Exercise description:
Print all records exactly, pictures left out.

Collected data

━━━━━━━━━━━━━━━━━━━━━━━━━━━━━━

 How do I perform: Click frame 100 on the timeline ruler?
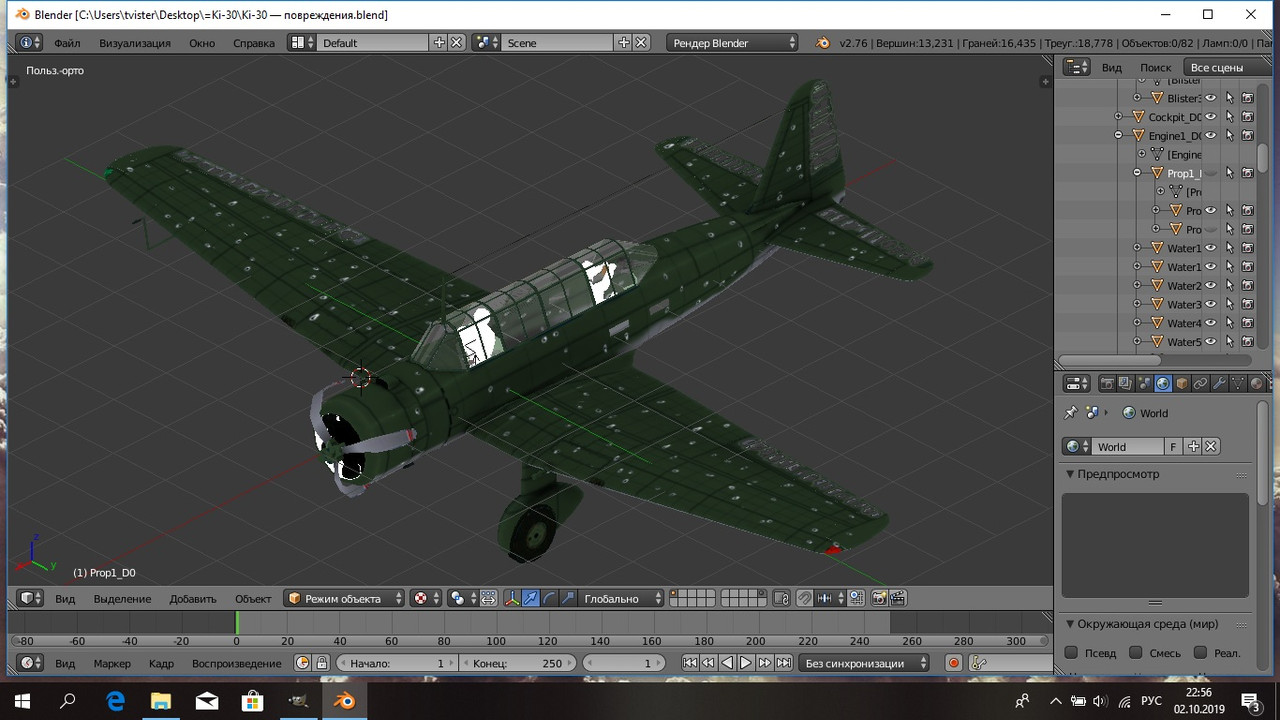pyautogui.click(x=496, y=641)
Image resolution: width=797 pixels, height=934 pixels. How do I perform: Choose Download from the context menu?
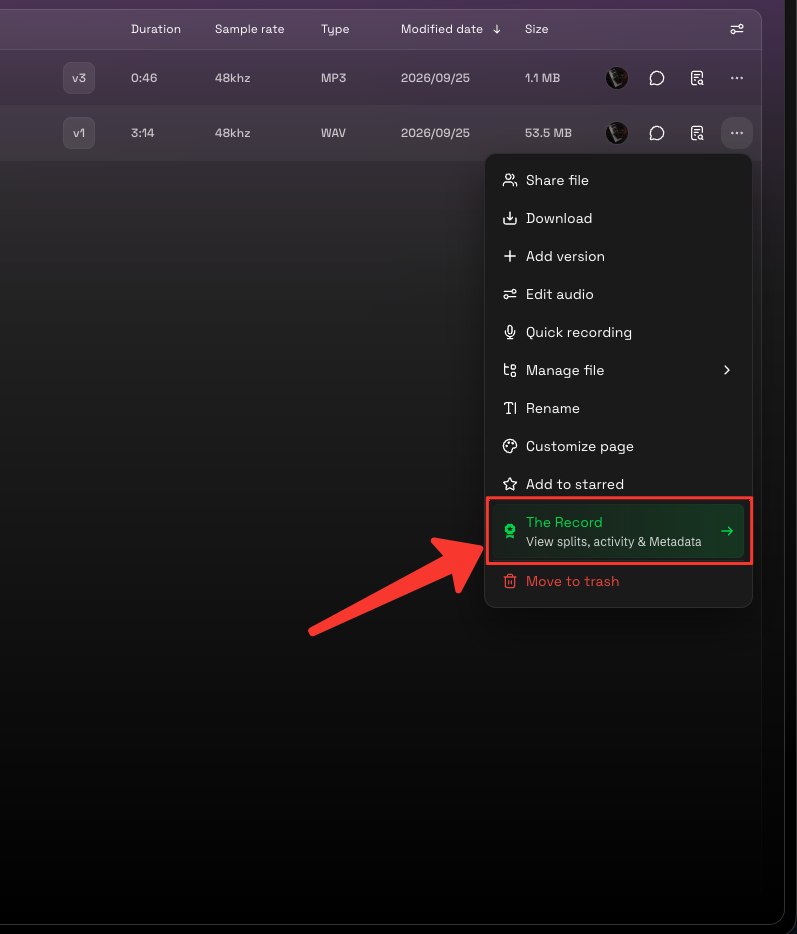point(618,219)
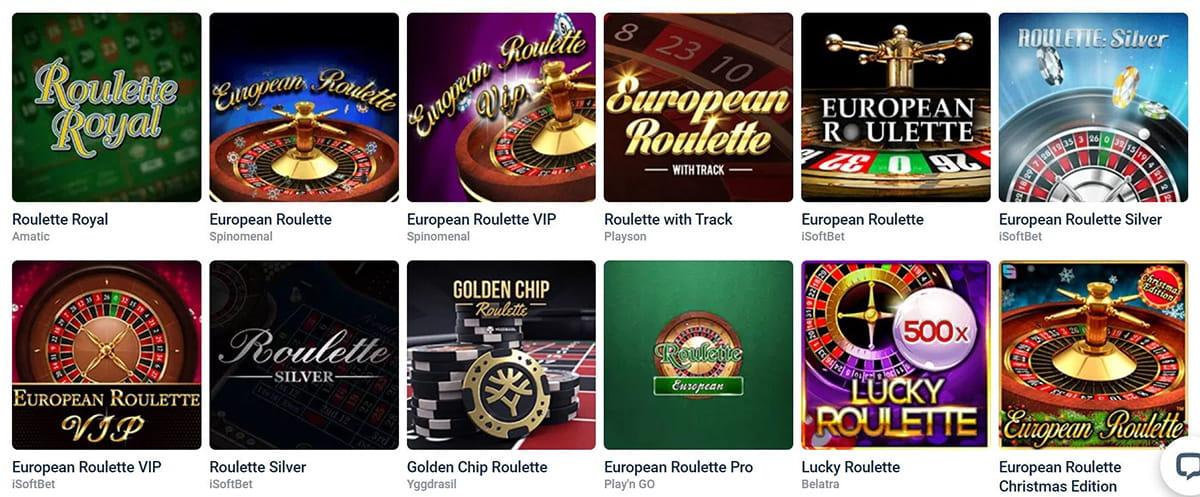Click the European Roulette Silver title text
1200x497 pixels.
click(x=1080, y=219)
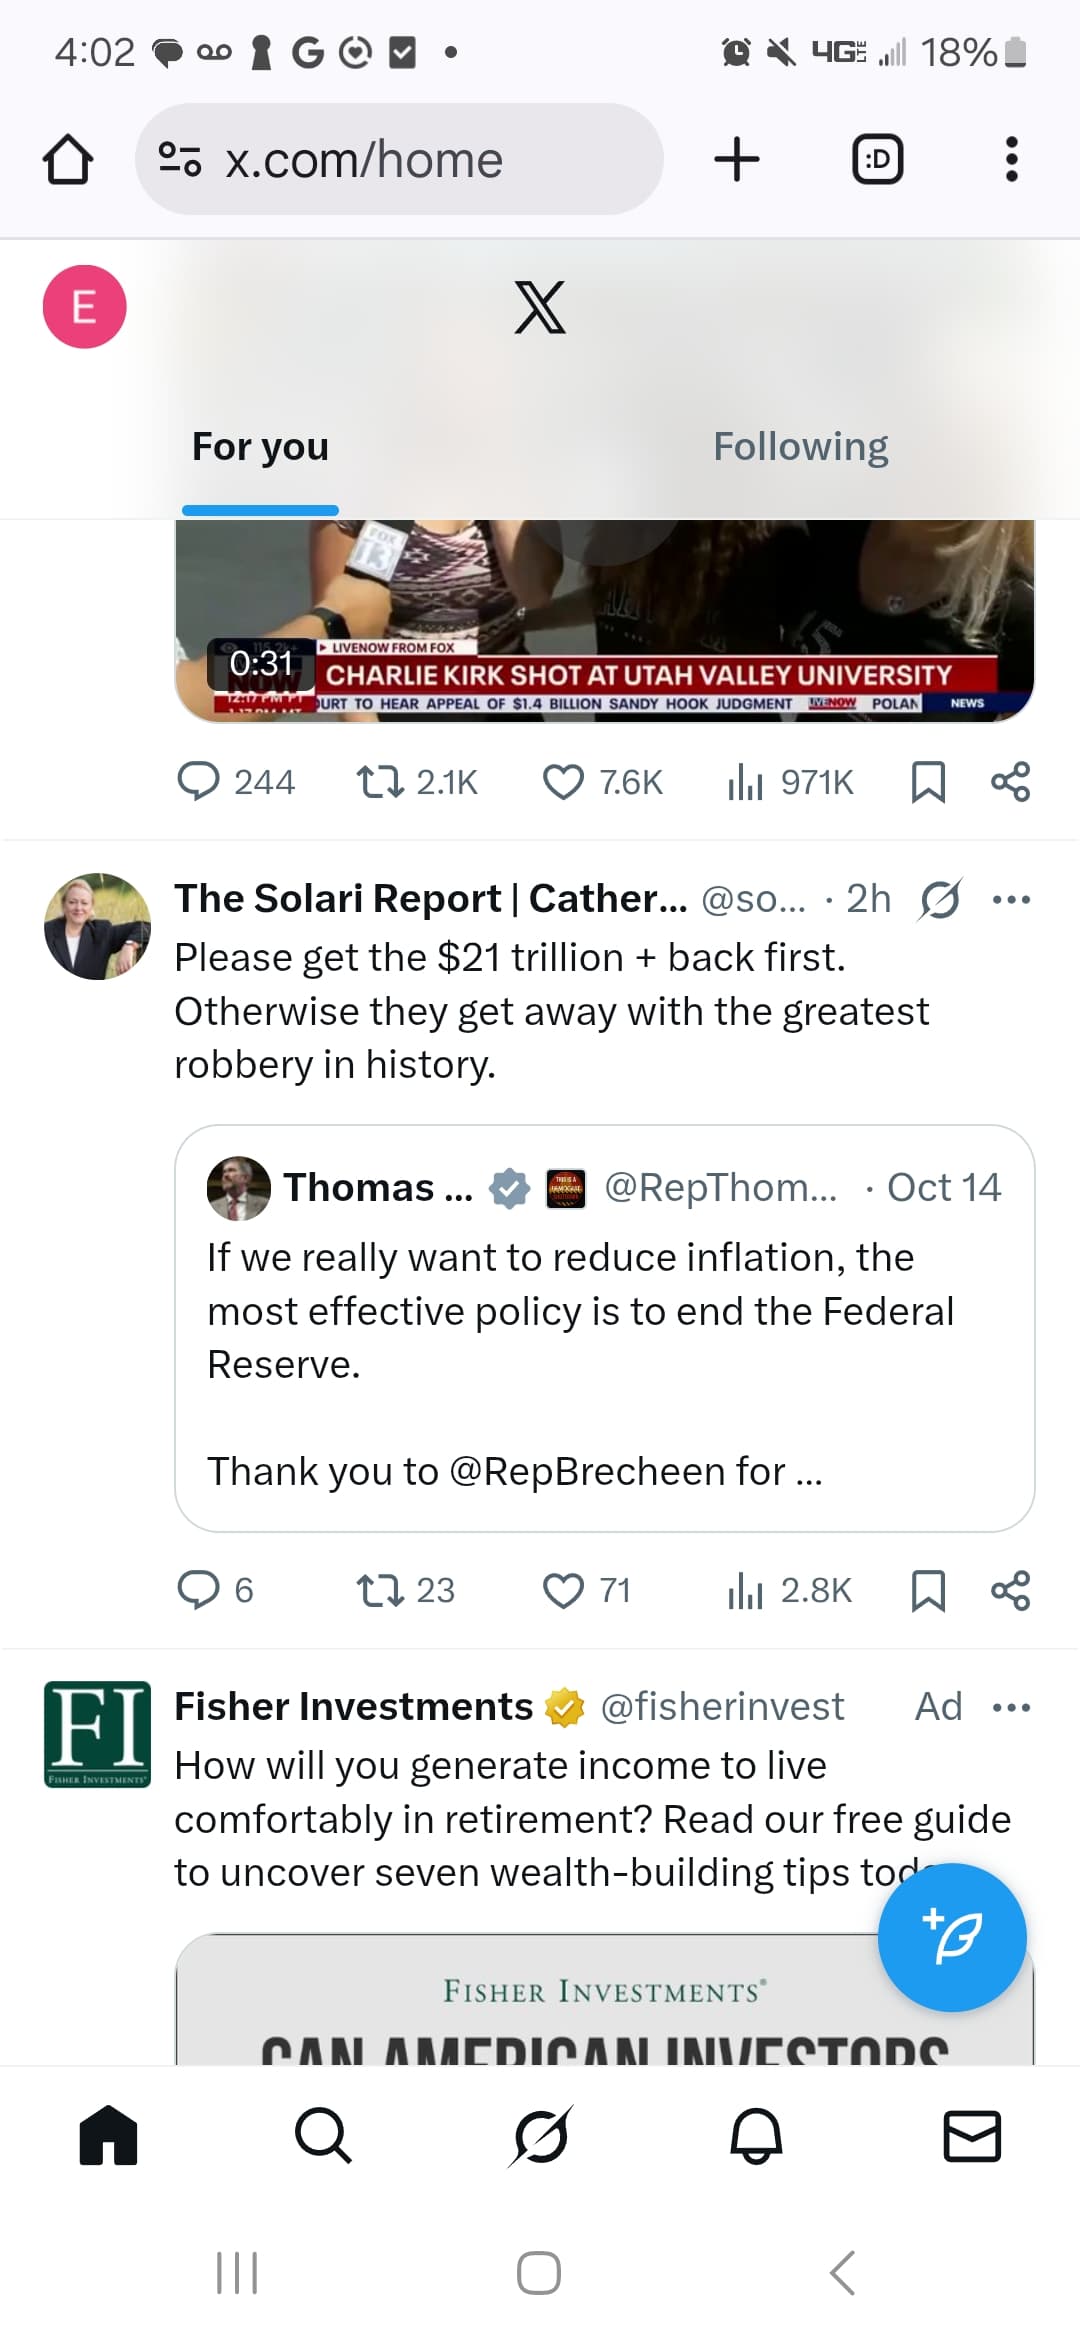Screen dimensions: 1080x2340
Task: Open direct messages envelope icon
Action: coord(972,2136)
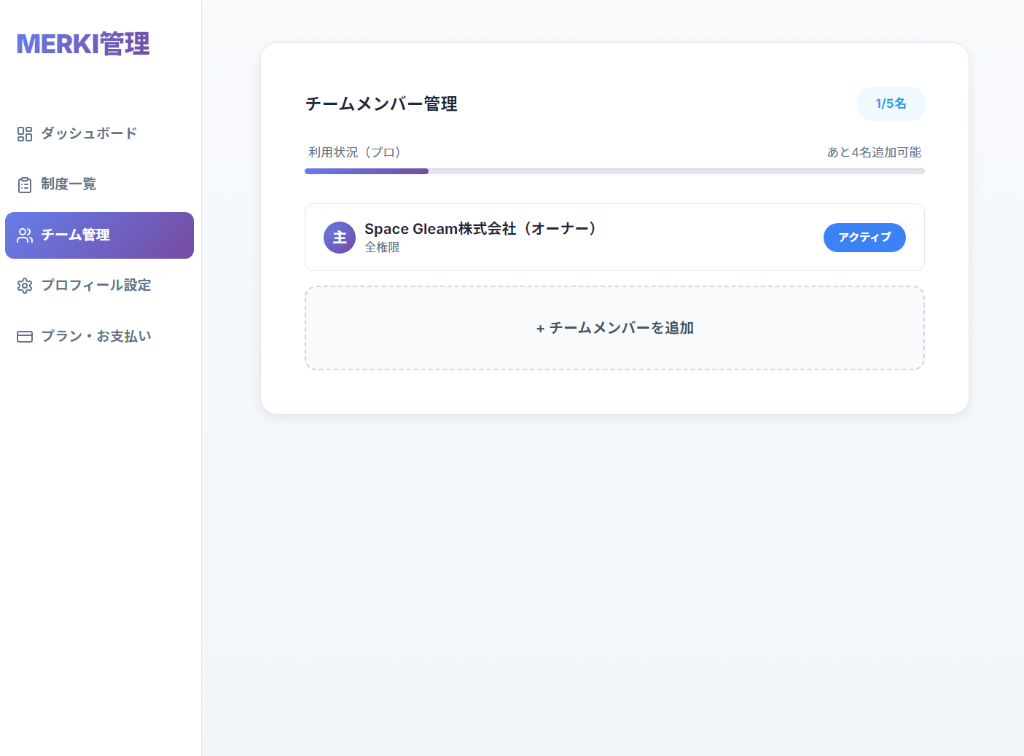Image resolution: width=1024 pixels, height=756 pixels.
Task: Click the team icon next to チーム管理
Action: tap(23, 235)
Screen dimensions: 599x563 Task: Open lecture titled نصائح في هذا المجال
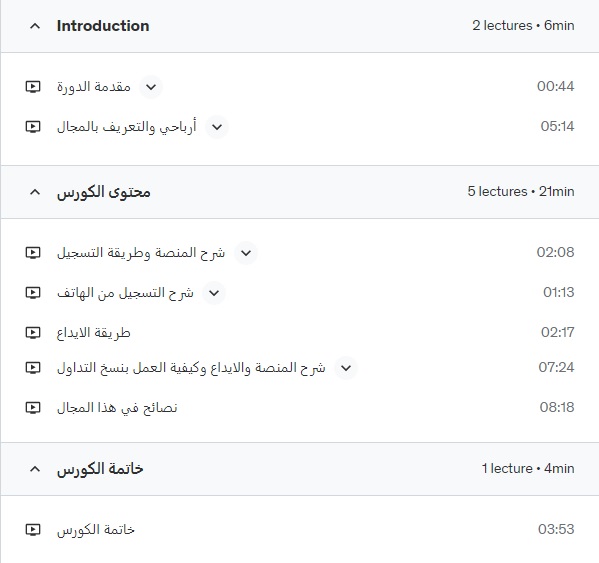click(117, 408)
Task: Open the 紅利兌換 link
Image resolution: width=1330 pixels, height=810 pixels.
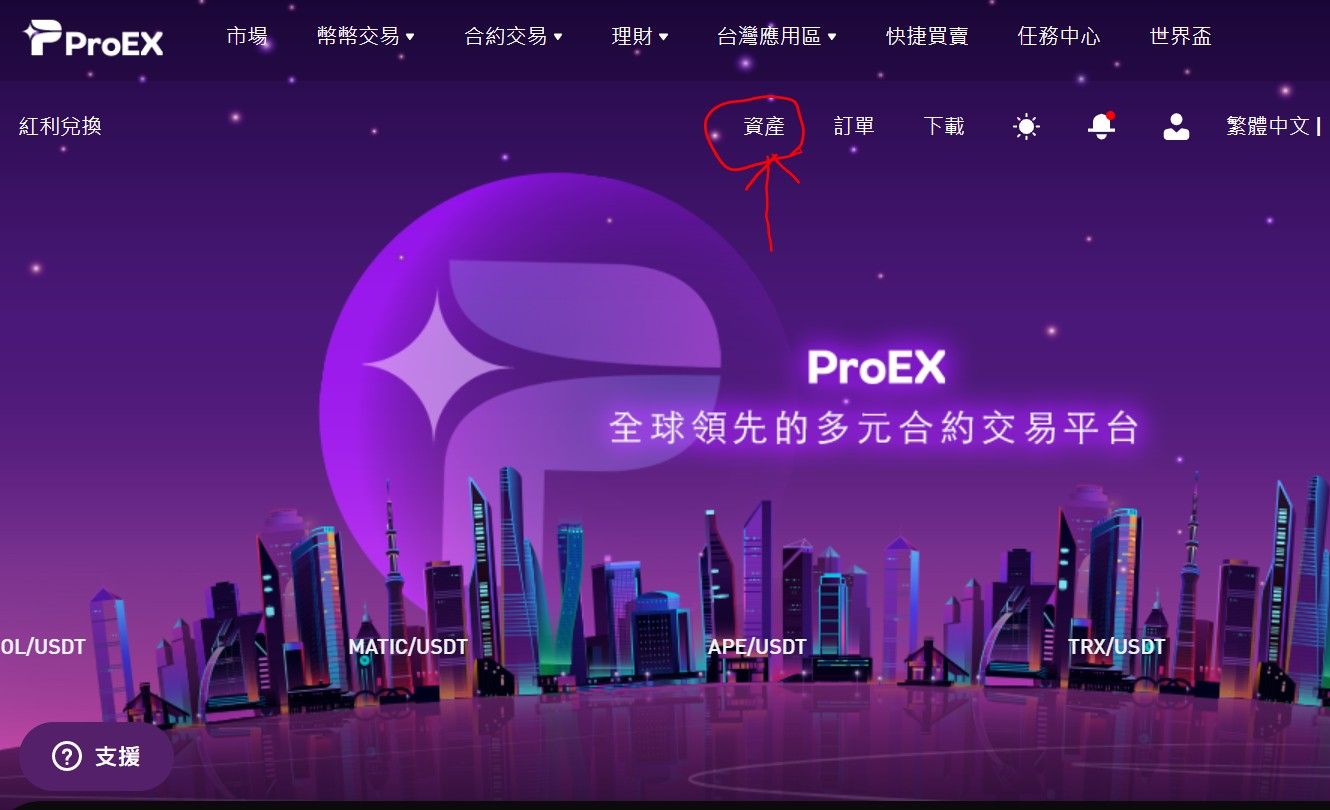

━━━━━━━━━━━━━━━━━━━━━━━━━━━━━━

Written response:
 How do I perform: Click frame 100 on the timeline ruler?
pyautogui.click(x=496, y=641)
Image resolution: width=797 pixels, height=934 pixels. How do I perform: Choose Download from the context menu?
point(618,219)
Click the European Roulette Silver title text
1200x497 pixels.
click(x=1080, y=219)
Screen dimensions: 1080x2340
Task: Open direct messages envelope icon
Action: coord(972,2136)
Image resolution: width=1024 pixels, height=756 pixels.
Task: Click the team icon next to チーム管理
Action: tap(23, 235)
Screen dimensions: 599x563 Task: Open lecture titled نصائح في هذا المجال
click(117, 408)
Task: Open the 紅利兌換 link
Image resolution: width=1330 pixels, height=810 pixels.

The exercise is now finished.